Write out every line of the material as it stands, apart from the pictures.

#### [INPUT]
#####

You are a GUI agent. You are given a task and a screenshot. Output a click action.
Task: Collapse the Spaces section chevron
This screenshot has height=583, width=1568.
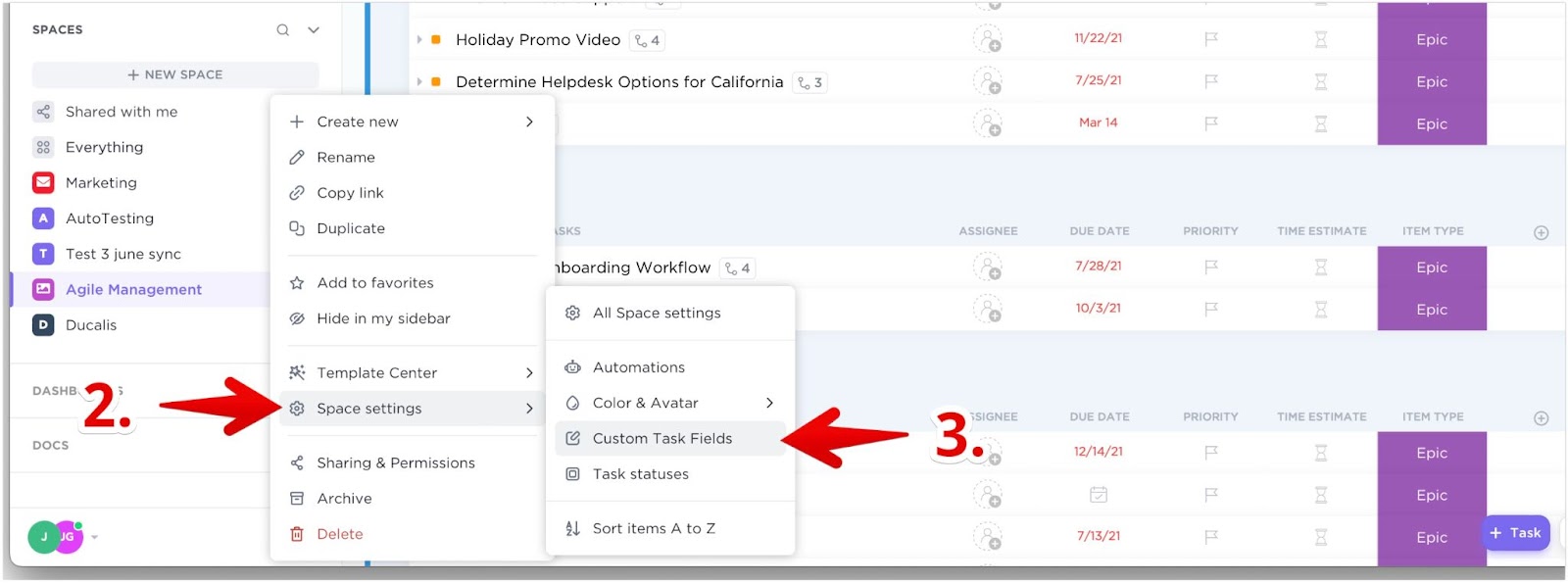click(x=314, y=29)
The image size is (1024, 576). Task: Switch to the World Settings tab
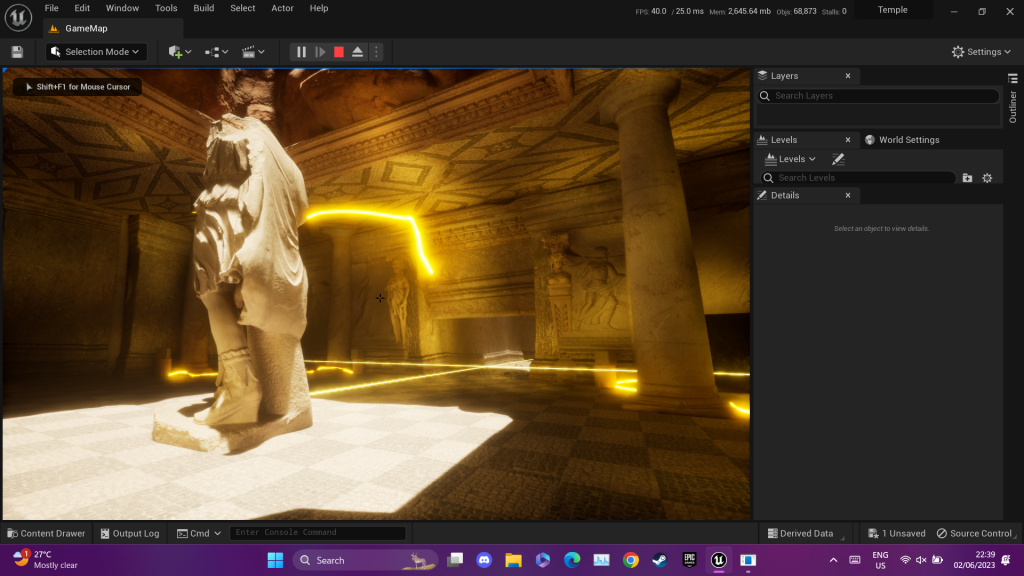[x=903, y=140]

#####

#### [ANSWER TO THE EXERCISE]
You are a GUI agent. You are given a task and a screenshot. Output a click action.
Task: Collapse the Spaces section chevron
This screenshot has height=583, width=1568.
click(x=314, y=29)
The image size is (1024, 576). Task: Switch to the World Settings tab
[x=903, y=140]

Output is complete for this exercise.